CANCER: Young adults are immune to most cancers, but not all, says Dr. Perling. Cancers of the cervix, testes, skin and blood all may occur in college-aged persons. Young women, he says, who are sexually active should routinely receive PAP smears to screen for cervical dysplasia abnormal cervical cells that have the potential to become cancerous.

Cervical dysplasia is very common, Dr. Perling says. It is related to sexual activity and the use of certain contraceptives. During the 1930s and 40s cervical cancer was extremely devastating, but use of the routine PAP smear has changed that.

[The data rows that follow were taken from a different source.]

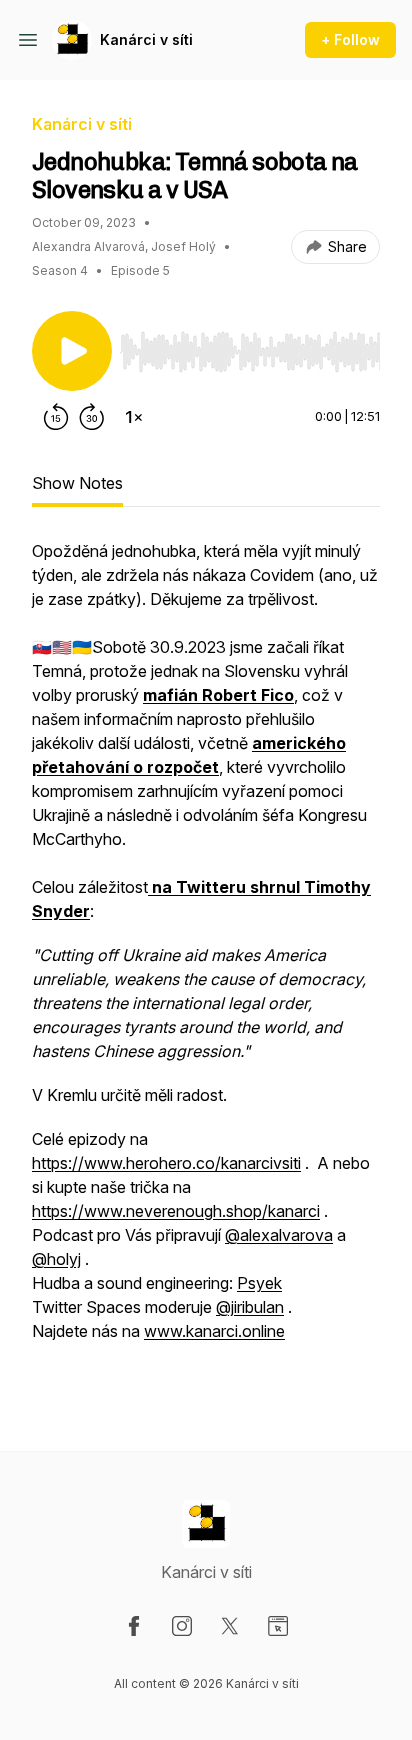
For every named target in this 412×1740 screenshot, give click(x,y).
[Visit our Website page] (278, 1626)
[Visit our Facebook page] (134, 1626)
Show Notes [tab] (77, 483)
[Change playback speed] (134, 417)
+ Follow (350, 39)
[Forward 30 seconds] (92, 417)
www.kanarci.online (214, 1331)
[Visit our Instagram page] (182, 1626)
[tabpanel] (206, 963)
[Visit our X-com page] (230, 1626)
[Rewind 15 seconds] (56, 417)
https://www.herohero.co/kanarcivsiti (166, 1163)
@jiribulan (250, 1307)
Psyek (259, 1283)
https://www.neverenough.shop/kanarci (176, 1211)
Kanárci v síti (146, 39)
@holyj (56, 1259)
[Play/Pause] (72, 351)
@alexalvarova (279, 1235)
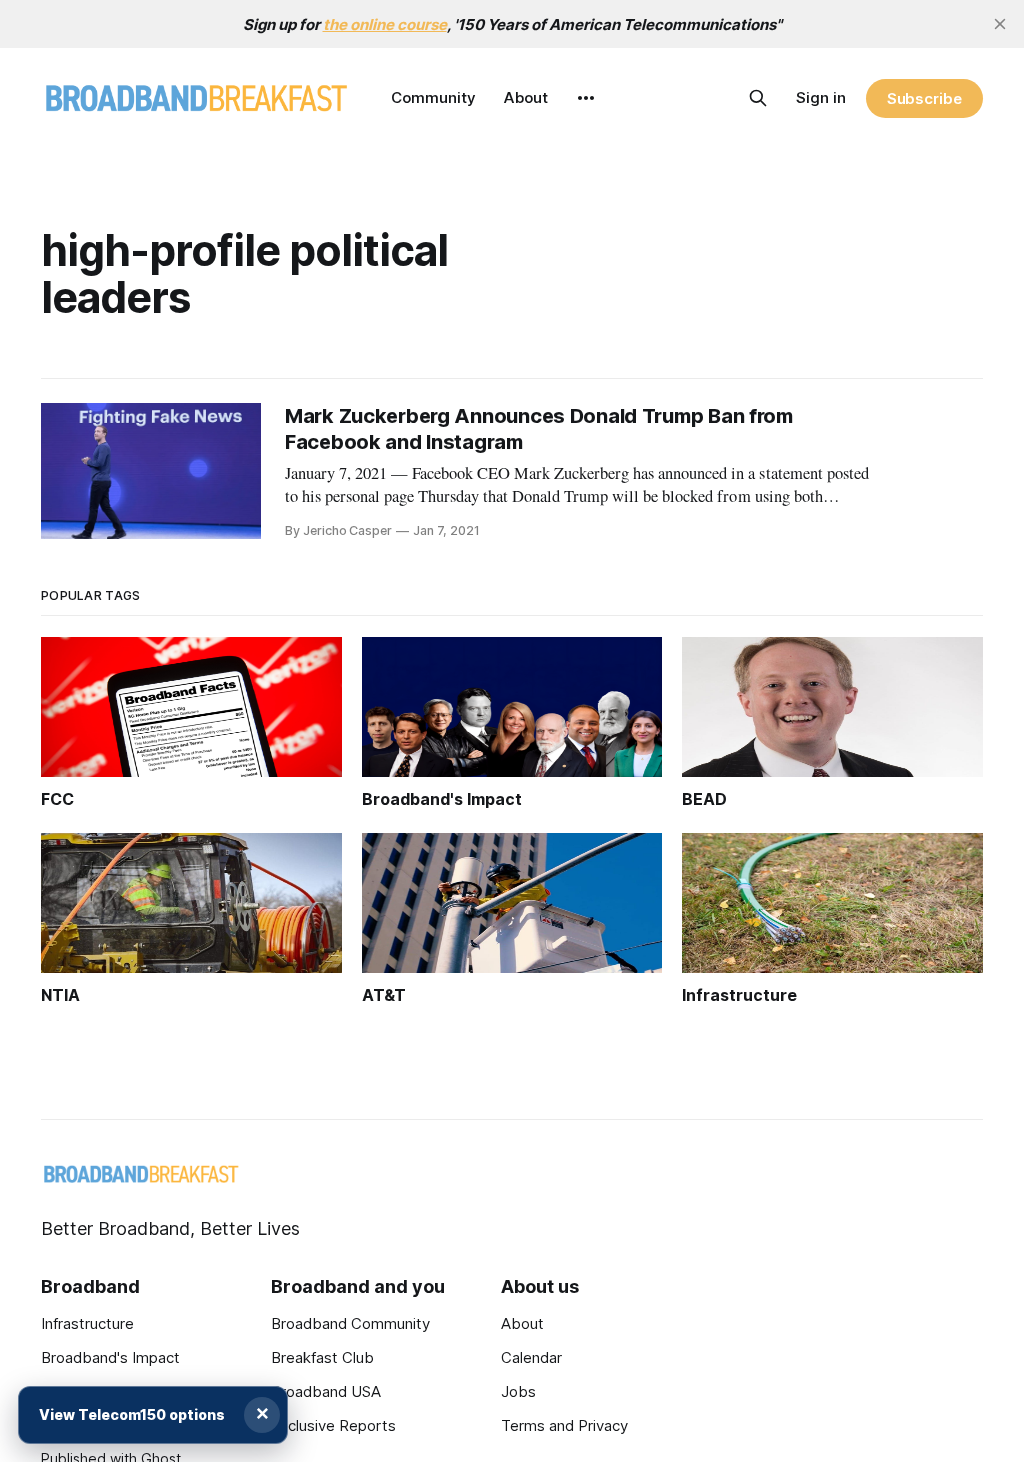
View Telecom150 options (132, 1414)
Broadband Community (350, 1323)
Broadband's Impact (110, 1357)
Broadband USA (326, 1391)
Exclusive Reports (333, 1425)
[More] (586, 98)
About (526, 97)
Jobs (518, 1391)
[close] (1000, 24)
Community (433, 97)
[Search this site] (758, 98)
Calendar (531, 1357)
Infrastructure (87, 1323)
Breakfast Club (322, 1357)
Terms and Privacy (564, 1425)
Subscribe (924, 98)
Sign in (821, 97)
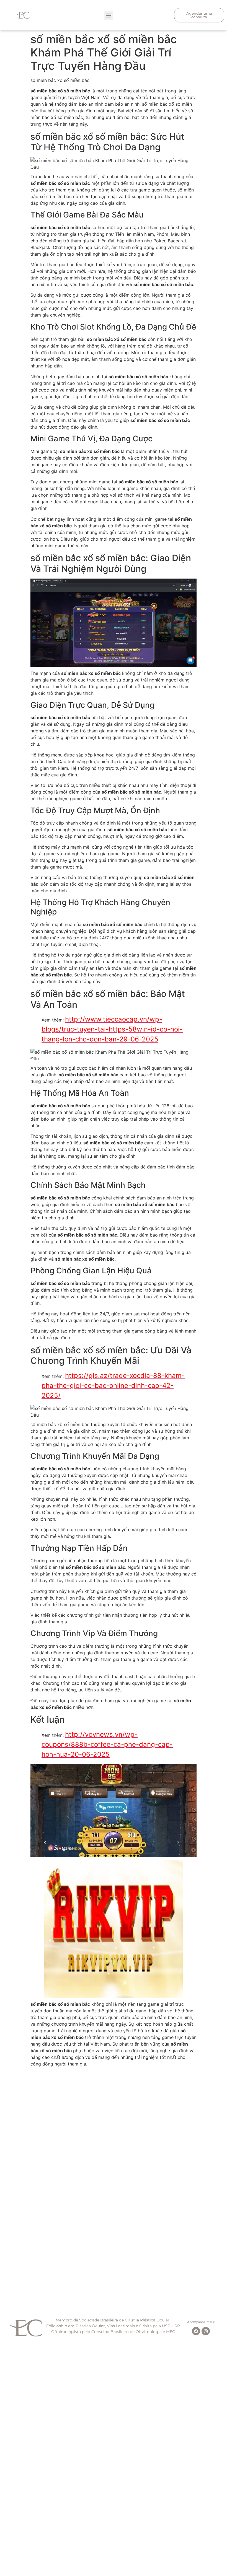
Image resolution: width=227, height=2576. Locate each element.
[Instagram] (206, 2331)
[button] (108, 15)
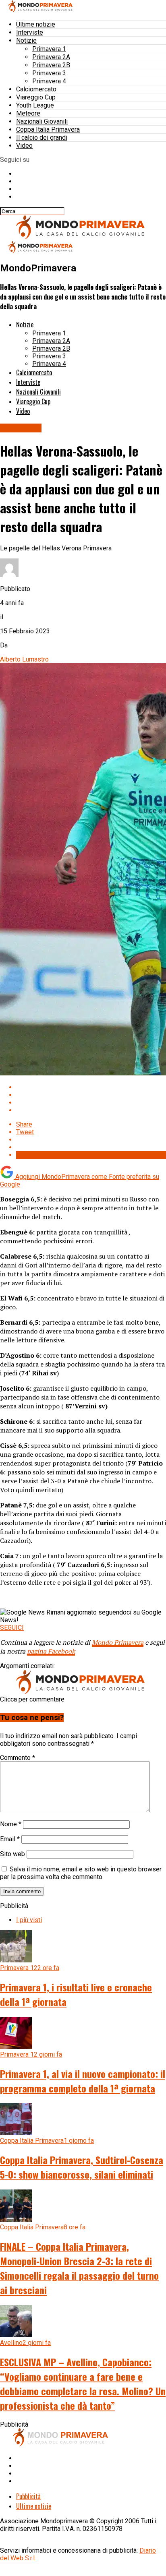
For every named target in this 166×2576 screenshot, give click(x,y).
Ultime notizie (35, 24)
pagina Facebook (51, 1651)
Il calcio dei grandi (41, 137)
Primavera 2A (51, 57)
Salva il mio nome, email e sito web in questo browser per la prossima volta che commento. (81, 1873)
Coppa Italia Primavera (48, 129)
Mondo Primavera (117, 1642)
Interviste (29, 32)
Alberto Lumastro (24, 659)
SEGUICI (12, 1627)
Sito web (12, 1854)
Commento (17, 1757)
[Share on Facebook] (91, 1087)
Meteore (28, 113)
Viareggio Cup (36, 97)
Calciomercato (36, 89)
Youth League (35, 105)
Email (10, 1839)
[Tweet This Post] (91, 1095)
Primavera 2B (51, 65)
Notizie (26, 40)
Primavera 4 (49, 81)
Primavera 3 (49, 73)
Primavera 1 (49, 49)
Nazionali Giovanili (42, 121)
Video (24, 145)
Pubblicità (28, 2496)
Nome (10, 1824)
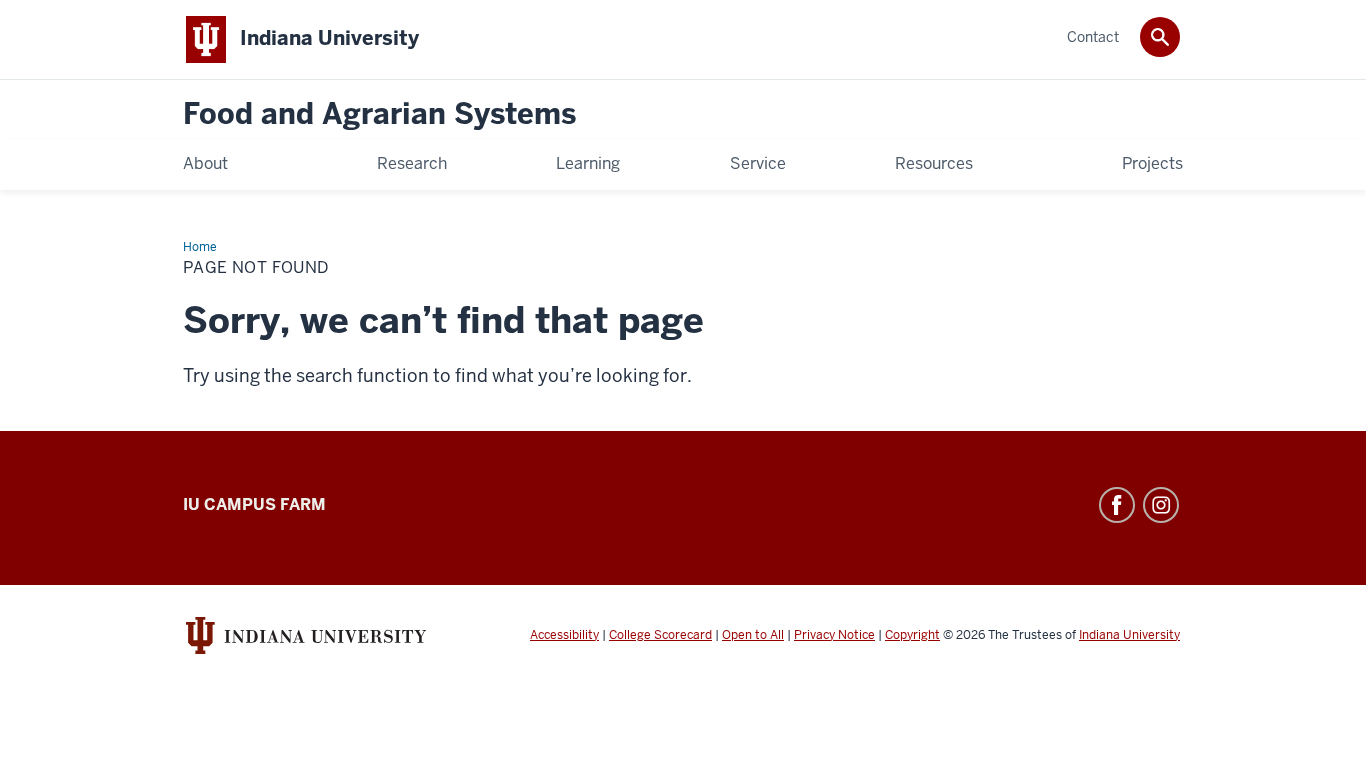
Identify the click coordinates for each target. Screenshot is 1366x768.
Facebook (1117, 505)
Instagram (1161, 505)
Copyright (912, 635)
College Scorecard (660, 635)
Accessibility (564, 635)
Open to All (753, 635)
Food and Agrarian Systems (379, 114)
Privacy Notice (834, 635)
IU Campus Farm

The male counterpart to cervical cancer is testicular cancer, he says. Young men should make it a habit to check the testicles for asymmetry about once a month while in the shower, just as women should routinely perform breast self exams, Dr. Perling says.

Skin cancer does occur in young adults, he says, particularly those who grew up in southern parts of the country where "baby oil was the sunscreen of choice." He advises students to wear sunblock with a minimum spf (sun protection factor) of 15 and to not be shy about showing doctors unusual spots on the skin.

The Emory Clinic Perimeter is located at 875 Johnson Ferry Rd., Atlanta.